[development] Core module maintainers
boris at bryght.com
Fri Aug 3 03:48:34 UTC 2007
On 8/2/07, Jeff Eaton <jeff at viapositiva.net> wrote:
> On Aug 2, 2007, at 10:01 PM, Larry Garfield wrote:
> > On Thursday 02 August 2007, Karoly Negyesi wrote:
> >> On the other hand, having two people around is a good idea but
> >> even better
> >> would be clearly outlining what does it entail to be a (co-)
> >> maintainer...
> > I highly agree with that statement, before I volunteer myself for
> > anything. :-) (I suspect I'll fit the bill for the database system
> > in Drupal
> > 7, but not sure if I want to submit myself now.)
* Bookmark the issue queue
* Be up to date on your particular queue, and keep it to a dull roar
* raise a cry for alarm / marshall the trips to implement changes
and/or look at important stuff that is being proposed
* do a first pass on patches / features / bugs etc. -- delegate, deal
with, or defer
* help push the battle plan for your portion of core and how it
interacts with major API changes and the current cycle of development
Basically, it's much like maintaining a contrib module, except more
coordination. And a higher bar for what gets in.
> walkah and I have chatted about this several times as well, and I
> think a strong case can be made that a core maintainer is *NOT*
> necessarily the person writing all the patches and code for a
> particular portion of Drupal.
Well. Actually, unless we get twice the number of people sign up...I
kind of expect the bulk of work to be done by ~2 people. Or at least,
massage the patches that do show up.
The best maintainers will delegate most of this to folks in the queue
that are interested.
> Rather, a core maintainer (and their buddy) should be primarily
> responsible for maintaining architectural knowledge and working with
> other developers to mentor and 'sanity check' patches and
> improvements. When we have portions of core that only one developer
> understands well, it's a bad thing.
> Steven, a few months ago, commented in IRC that he would not write a
> particular search-related patch, because no one else understood the
> mechanics of the requested improvement.
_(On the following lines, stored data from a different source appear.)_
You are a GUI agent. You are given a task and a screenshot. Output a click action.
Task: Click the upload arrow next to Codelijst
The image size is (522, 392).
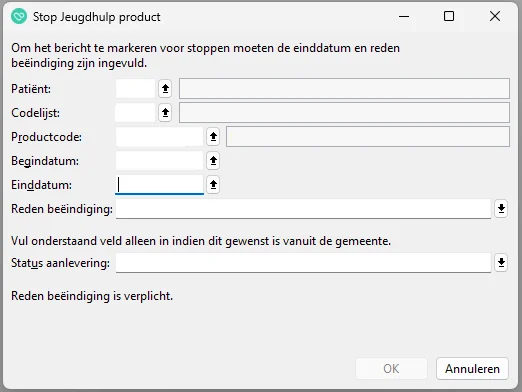click(165, 113)
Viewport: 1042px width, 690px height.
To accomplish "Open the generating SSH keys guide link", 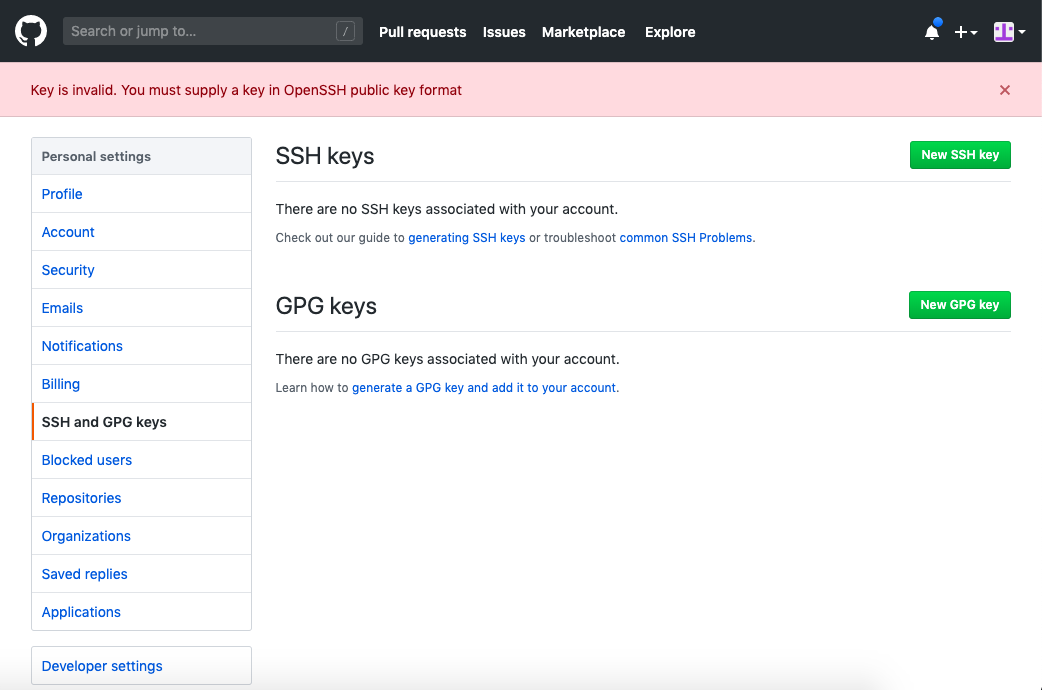I will tap(467, 238).
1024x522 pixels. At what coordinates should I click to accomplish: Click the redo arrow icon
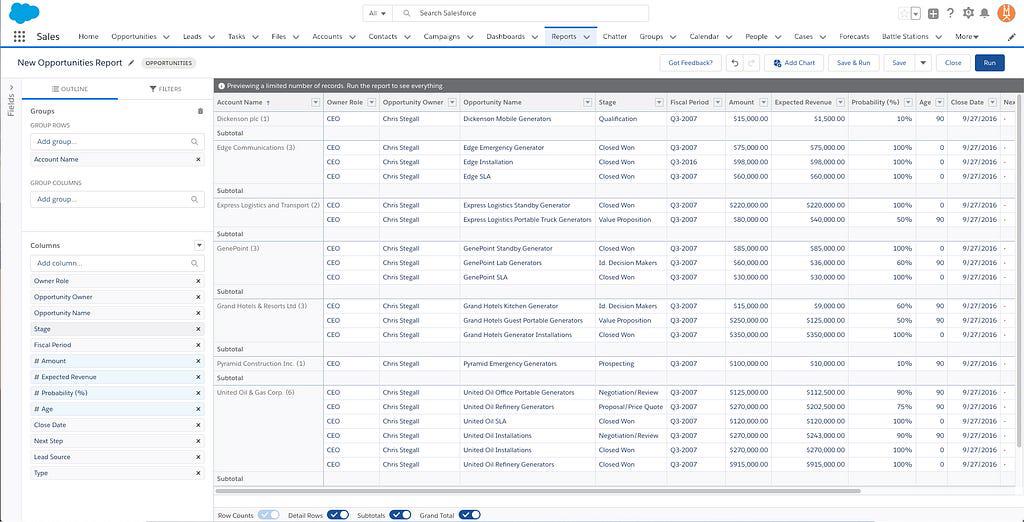tap(751, 63)
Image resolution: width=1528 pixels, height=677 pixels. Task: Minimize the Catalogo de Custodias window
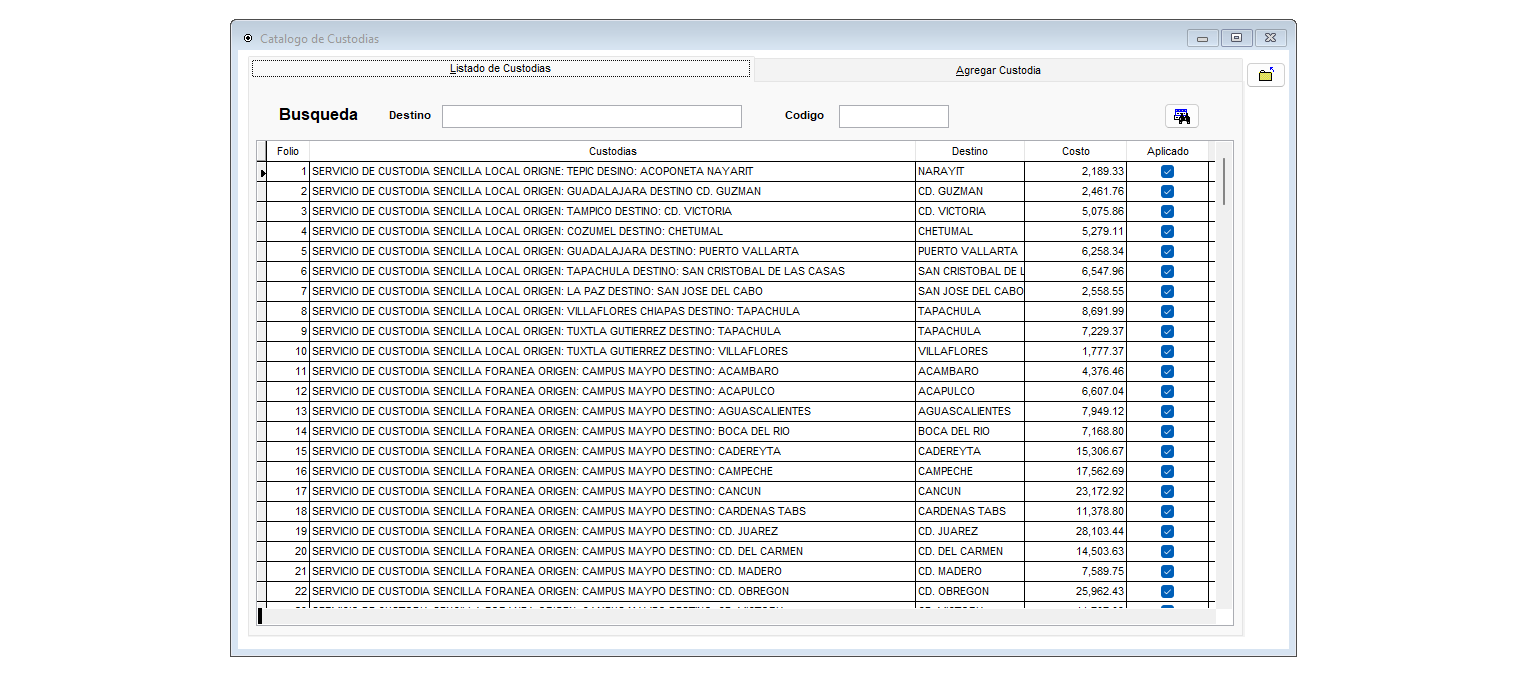[1202, 38]
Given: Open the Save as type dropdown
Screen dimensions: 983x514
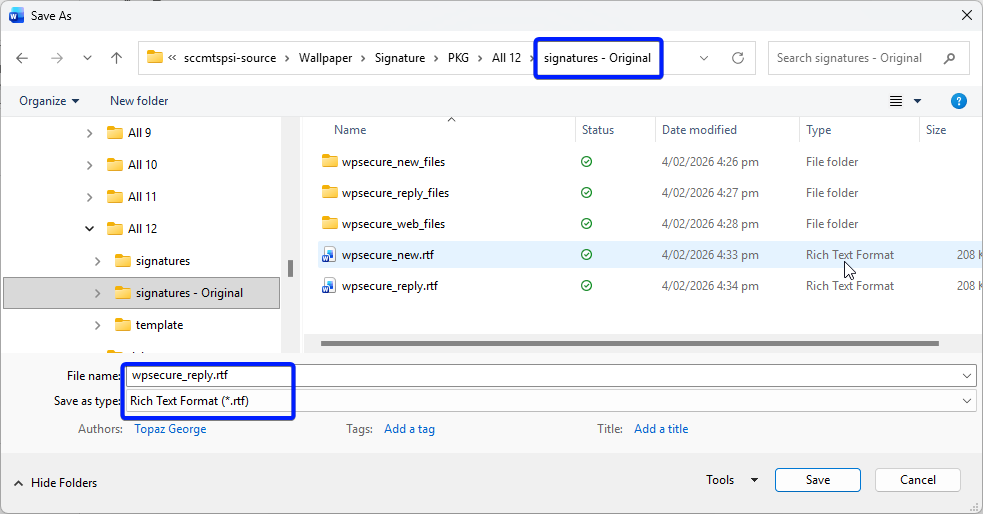Looking at the screenshot, I should click(x=966, y=400).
And some more discussions with Steven to truly grok the danger of this
is in part what made me speak up again.
> That was a wise move: It is
> *more important* for multiple people to grok a change and understand
> its architectural impact than for any specific change to make it into
> core, no matter how cool or needed that change is.
> That, in turn, helps relieve some of the pressure on the maintainers
> to 'keep the patches flowing' when the most valuable knowledge they
> bring to the table is architectural understanding.
Padawan learners: earn your stripes by wicked pissah feedback on the
code you're working on.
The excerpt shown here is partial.